Ozone season starts Wednesday

Raleigh

RALEIGH – The ozone season begins Wednesday as state and local environmental agencies renew their daily air quality forecasts for ozone in metropolitan areas across North Carolina.

Ozone levels did not exceed the federal standard in North Carolina at all in 2014 and only once in 2013, due to lower emissions from industries and motor vehicles as well as the cooler, cloudier and wetter weather.

State and federal governments have taken steps to reduce levels of ozone, fine particles and other air pollutants. The state Clean Smokestacks Act in 2002 required power plants to reduce their ozone, particle and haze-forming emissions by three-fourths. The EPA has adopted additional controls on industrial emissions and required cleaner engines and fuels for cars and trucks. Those emissions reductions have led to dramatic improvements in air quality in recent years.

The N.C. Division of Air Quality, or DAQ, and local air quality programs issue forecasts year-round for particle pollution and during the warmer months for ozone, which needs abundant sunlight and heat to form. Residents can obtain air quality forecasts by visiting the DAQ’s website at www.ncair.org or calling 1-888-RU4NCAIR (1-888-784-6224). They also can download a free smart phone app by searching for “EPA AIRNow,” or sign up to receive forecasts by email or tweets through the DAQ website.

The daily air quality forecasts focus on the pollutant likely to reach the highest level on a given day, which could be ozone or particle pollution. The color-coded forecasts show whether air quality is likely to be good (green), moderate (yellow), unhealthy for sensitive groups (orange), unhealthy (red) or very unhealthy (purple).

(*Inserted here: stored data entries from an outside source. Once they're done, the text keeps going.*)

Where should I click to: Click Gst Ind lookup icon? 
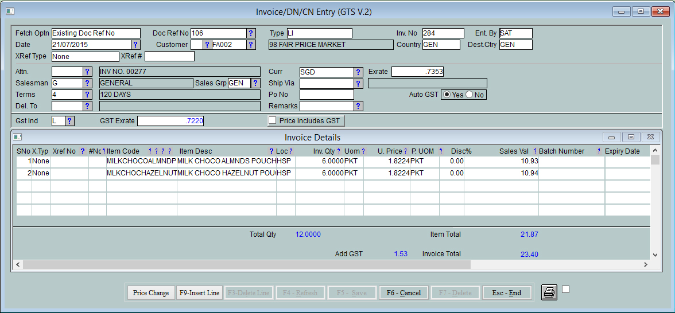point(69,121)
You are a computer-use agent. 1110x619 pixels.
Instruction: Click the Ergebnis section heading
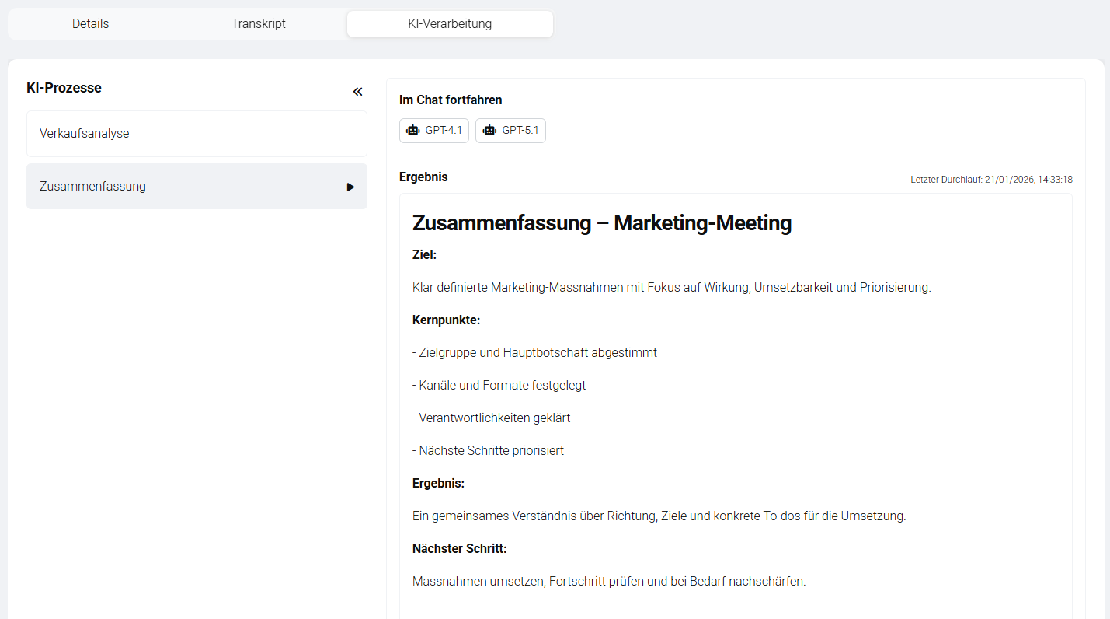click(x=423, y=177)
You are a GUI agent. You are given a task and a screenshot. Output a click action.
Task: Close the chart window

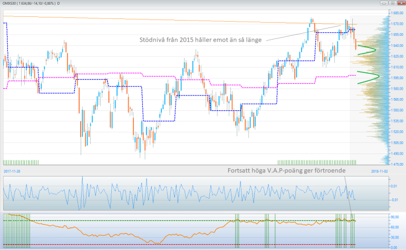click(x=401, y=3)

State and local air programs issue forecasts for ozone from April through October in the Asheville, Charlotte, Fayetteville, Hickory, Triad, Triangle and Rocky Mount metropolitan areas. They issue forecasts for particle pollution year-round for the same metro areas. Meteorologists issue the air quality forecasts at 3 p.m. every day for the next day. On Code Orange and Red days, the forecasts also suggest things people can do to protect their health and reduce air pollution, such as driving less.